Nearly one in 10 US children who play videogames may be growing addicted to the pastime, according to US research released Monday.
A study released by the National Institute on Media and the Family at Iowa State University drew comparisons to compulsive gambling, concluding some children lie, borrow money from friends, or dodge work to play videogames.
"The present study was designed to demonstrate whether pathological gaming is an issue that merits further attention," Institute director and assistant professor of psychology Douglas Gentile wrote in the report.
"With almost one out of 10 youth gamers demonstrating real-world problems because of their gaming, we can conclude that it does."

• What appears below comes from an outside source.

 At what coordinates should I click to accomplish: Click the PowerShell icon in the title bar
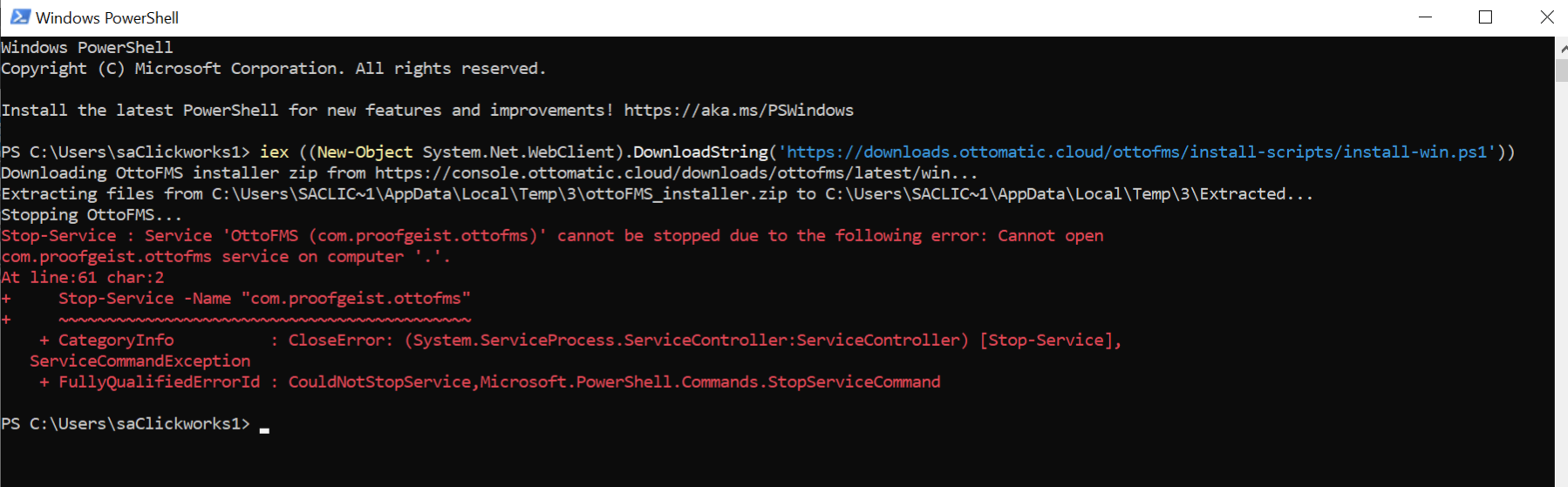(20, 17)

Researchers based their findings on a national sample of 1,178 people ages eight through 18, with the group containing nearly even numbers of boys and girls.
Almost 90 percent of the US youths polled said they played videogames.
The average amount of time spent playing videogames weekly was reported to be 16.4 hours for boys and 9.2 hours for girls.
Of the videogame players, 8.5 percent exhibited "pathological patterns of play" gauged by the presence of at least six of 11 clinical symptoms showing damage to family, social, school, or psychological functioning.
"Although this percentage may at first appear to be high, it is very similar to the prevalence demonstrated in many other studies of pathological videogame use in this age group, including studies in other nations," according to Gentile.
The most typical symptom was children skipping household chores in order to play videogames, the report indicates.
A quarter of videogamers surveyed said they played to escape problems, and nearly as many admitted to playing when they were supposed to be devoting time to homework.
A fifth of videogamers said that they had botched schoolwork or done poorly on exams because they had spent time playing instead of focusing on academics.
"It is certainly possible that pathological gaming causes poor school performance," the report maintains.
"But, it is equally likely that children who have trouble at school seek to play games to experience feelings of mastery, or that attention problems cause both poor school performance and an attraction to games."
Girls were more likely than boys to try to cut back on videogame play to refocus on their home or school responsibilities, according to the research.
Some of the children said they lied to friends or family about how much they play videogames and a few even said they stole to get games or the money to buy them.